As seems common with many smaller wineries, Sonita Winery likes to display any "awards" or "medals" achieved at fairs, shows, and the like. On closer inspection, however, these awards displayed seemed to be largely for past efforts - and the not too recent past at that. I can't speak to the quality of their wines from their award years of 1989-97, but the current vintages did little to impress. So, selecting a couple bags of pistachios as a purchase, we departed.
Last stop, Callaghan Vineyards. The saloon-like facade of Callaghan's new building seems to lend an appropriate Old West quality to the winery's appearance.

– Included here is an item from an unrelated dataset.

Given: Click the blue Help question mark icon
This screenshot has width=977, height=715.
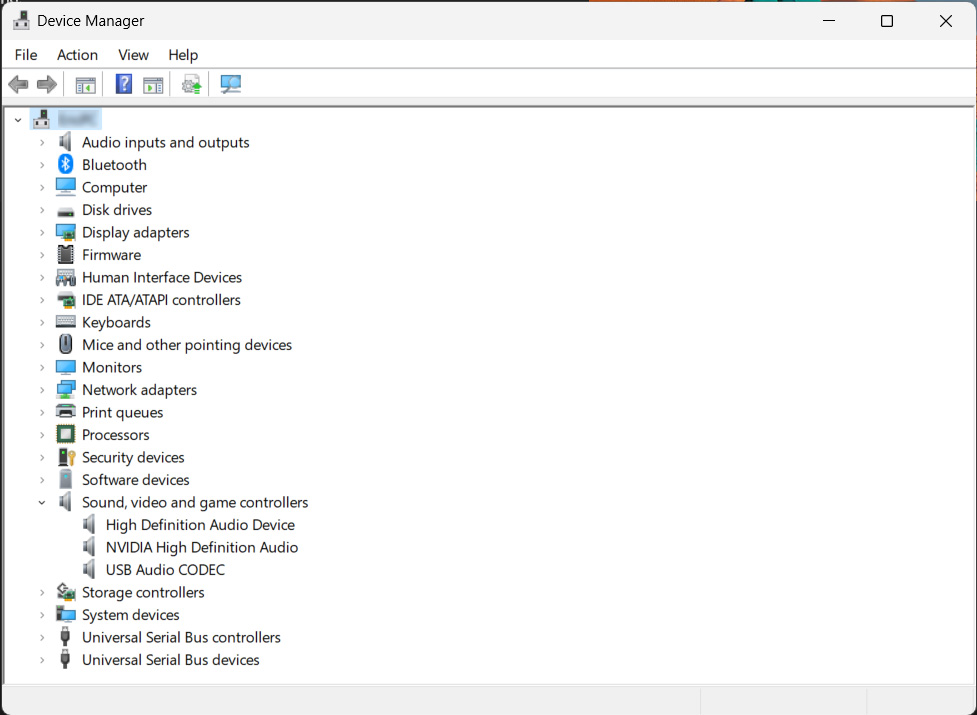Looking at the screenshot, I should point(124,85).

Even though surrounded by vineyards on three sides, a winery seems a little out of place out here on this high desert plateau.
Yet, once inside, it looks like nearly many Central Coast California wineries. By this point in the day, we'd resigned ourselves to the fact that we probably had already seen the day's best wines. Boy were we wrong. In fact, Callaghan turned out to be an extremely pleasant surprise - practically an oasis of good wine. Winemaker Kent Callaghan was working the family tasting room, pouring 10 wines for a $3 tasting fee. No tasting bar here; Kent just takes up position behind several upright oak barrels, and pours everything from Chardonnay to dessert wines - all very well made. I found the Cab Franc/Merlot blend, Caitlin's Selection, the best of the bunch, but the whites were quite interesting as well. Again, blended wines rather than varietals seemed to be the standard here, and this extended to whites, as well as reds. Founded in 1990, production is about 3,000 cases, from the 17 acres of Estate plantings that include Cabernet Sauvignon, Mourvedre, Zinfandel, Merlot, Viognier, Riesling, Petit Verdot, Malvasia, Cabernet Franc, Petite Sirah, and recently planted Syrah. Other varieties are purchased from the Wilcox area, further East. Some very nice wines, and a complete surprise. What a perfect way to end a day of wine-tasting.
As we were leaving, a young couple arrived and told Kent they would like to try his "...award-winning wines." Sure, said Kent, and he started to take them through the lineup. "No, no," chimed in the more assertive of the pair, "we've been here before and tasted the wines. We just want to taste the award-winning wines this time." Funny how a marketing concept can be interpreted.
Overall impressions: this visit to Arizona wineries was a real eye-opener - both in terms of how bad some wines can be, as well as how surprisingly good some of its wines can be. From my perspective, Callaghan is clearly the quality leader in these parts. And, aside from Dark Mtn, which appears to be ceasing operations, many of the other wineries have apparently made good wines in the past, and probably ought to be able to do so in the future.